The lastEvent is shared mutable state without synchronisation (data race). The polling itself is wasteful.

Fix

type Quiet struct {
    settle  time.Duration
    events  chan struct{}
}

func New(settle time.Duration) *Quiet {
    return &Quiet{
        settle: settle,
        events: make(chan struct{}, 1),
    }
}

func (q *Quiet) Event() {
    select {
    case q.events <- struct{}{}:
    default:
    }
}

func (q *Quiet) Wait(ctx context.Context) error {
    timer := time.NewTimer(q.settle)
    defer timer.Stop()
    for {
        select {
        case <-ctx.Done():
            return ctx.Err()
        case <-q.events:
            if !timer.Stop() {
                <-timer.C
            }
            timer.Reset(q.settle)
        case <-timer.C:
            return nil
        }
    }
}

Snippet 11: Goroutine Leak from Polling

func startWorker(jobs <-chan int) chan struct{} {
    done := make(chan struct{})
    go func() {
        for len(jobs) > 0 {
            j := <-jobs
            process(j)
        }
        close(done)
    }()
    return done
}

Bug

If len(jobs) == 0 when the loop first runs, the goroutine exits immediately without processing anything.

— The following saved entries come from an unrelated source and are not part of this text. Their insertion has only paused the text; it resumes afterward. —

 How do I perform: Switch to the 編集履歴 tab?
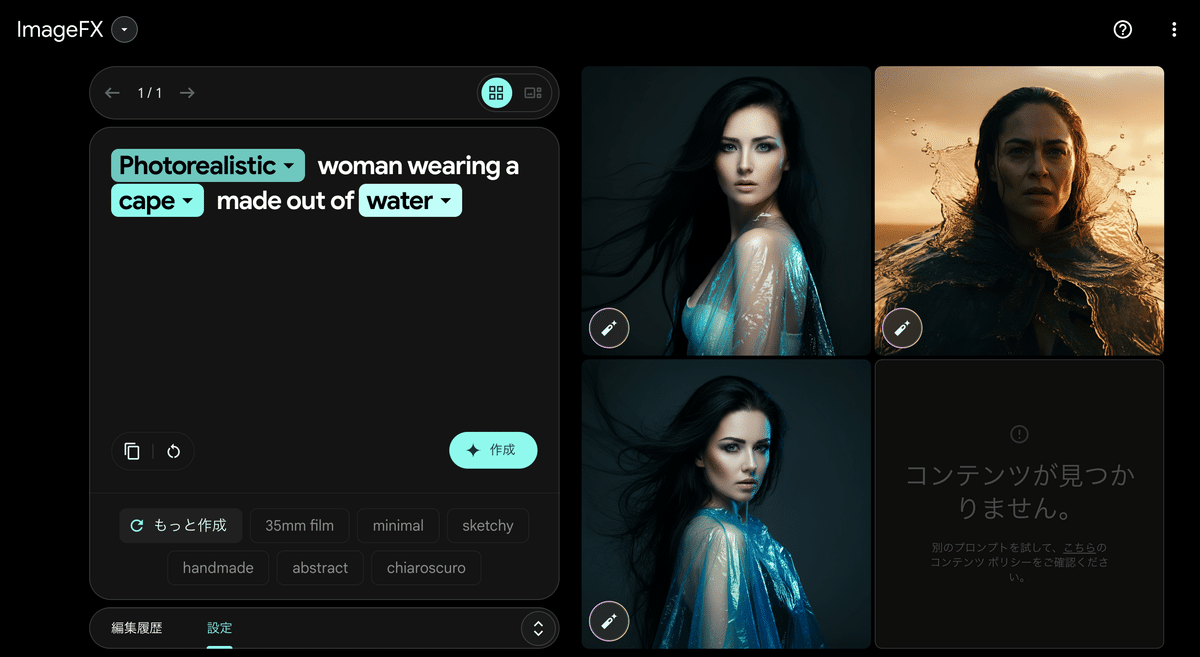pos(138,628)
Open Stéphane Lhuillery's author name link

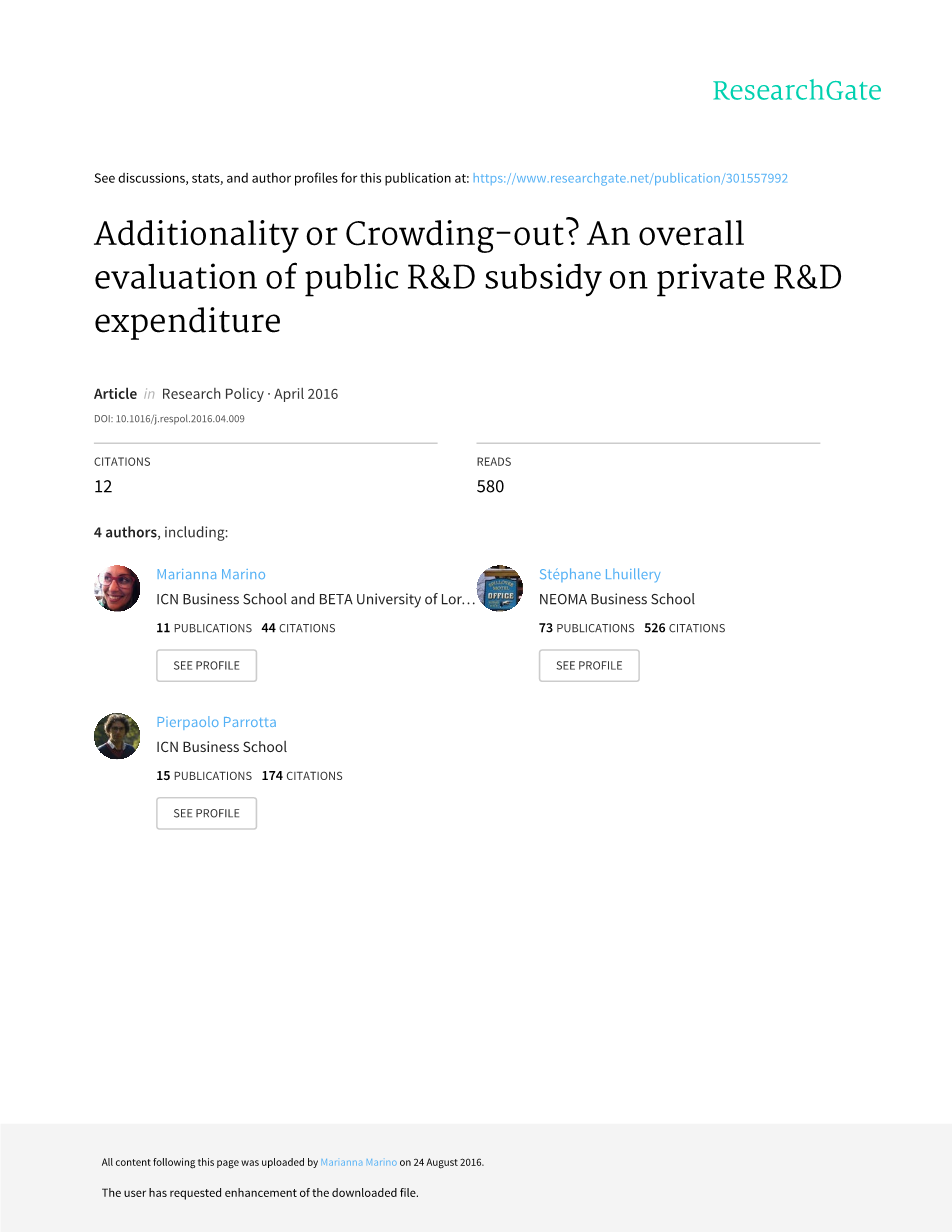[599, 574]
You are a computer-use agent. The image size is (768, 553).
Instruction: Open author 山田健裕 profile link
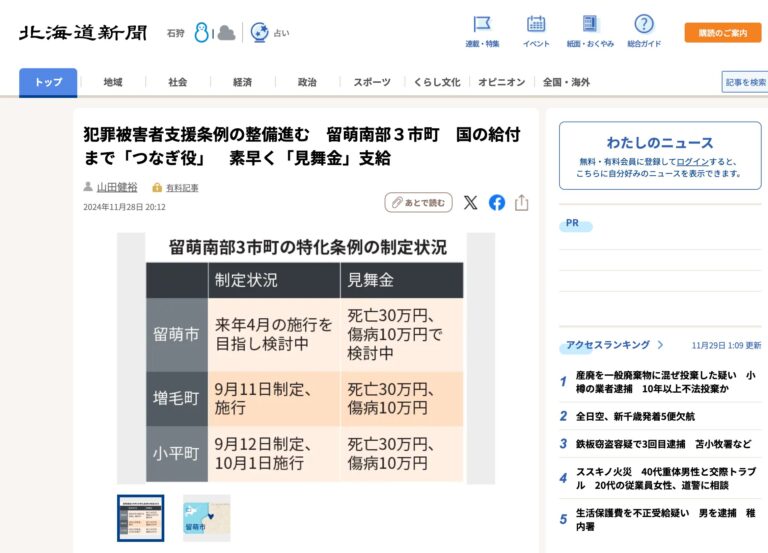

If len(jobs) > 0 but a concurrent receive happens before this goroutine's receive, the receive blocks (because the channel is empty between sends) and the goroutine is stuck.

Fix

func startWorker(jobs <-chan int) <-chan struct{} {
    done := make(chan struct{})
    go func() {
        defer close(done)
        for j := range jobs {
            process(j)
        }
    }()
    return done
}

The caller closes jobs to signal "no more work." The worker drains and exits cleanly.


Snippet 12: Hidden Polling in a Library Wrapper

type EventBus struct {
    events chan Event
}

func (b *EventBus) Drain() {
    for {
        n := len(b.events)
        if n == 0 {
            return
        }
        for i := 0; i < n; i++ {
            <-b.events
        }
    }
}

Bug

The outer loop polls len(b.events). Even within a single iteration, the inner loop is correct (it receives exactly n items), but between iterations new events may arrive, and the check n == 0 may incorrectly conclude "all events drained" while a sender is queueing one more.

Fix

type EventBus struct {
    events chan Event
}

func (b *EventBus) Close() {
    close(b.events)
}

func (b *EventBus) Drain() {
    for range b.events {
        // handle event, or discard
    }
}

Producer must close the channel when no more events will be sent. Drain ranges until the channel is closed and empty.


Closing

These twelve snippets cover the major shapes of the anti-pattern: classic len > 0, select/default polling, polling with backoff, shutdown polling, polling for arrival, capacity polling, redundant polling (with WaitGroup already in place), concurrent map polling, multi-channel polling, timestamp polling, leak-prone polling, and library-wrapper polling.

Recognising these shapes at sight is the senior bar. Pair-review them with a colleague and discuss the refactor for each.

If you can find the bug in all twelve within five minutes, you have the eye for this anti-pattern. Apply the same eye in your daily code review.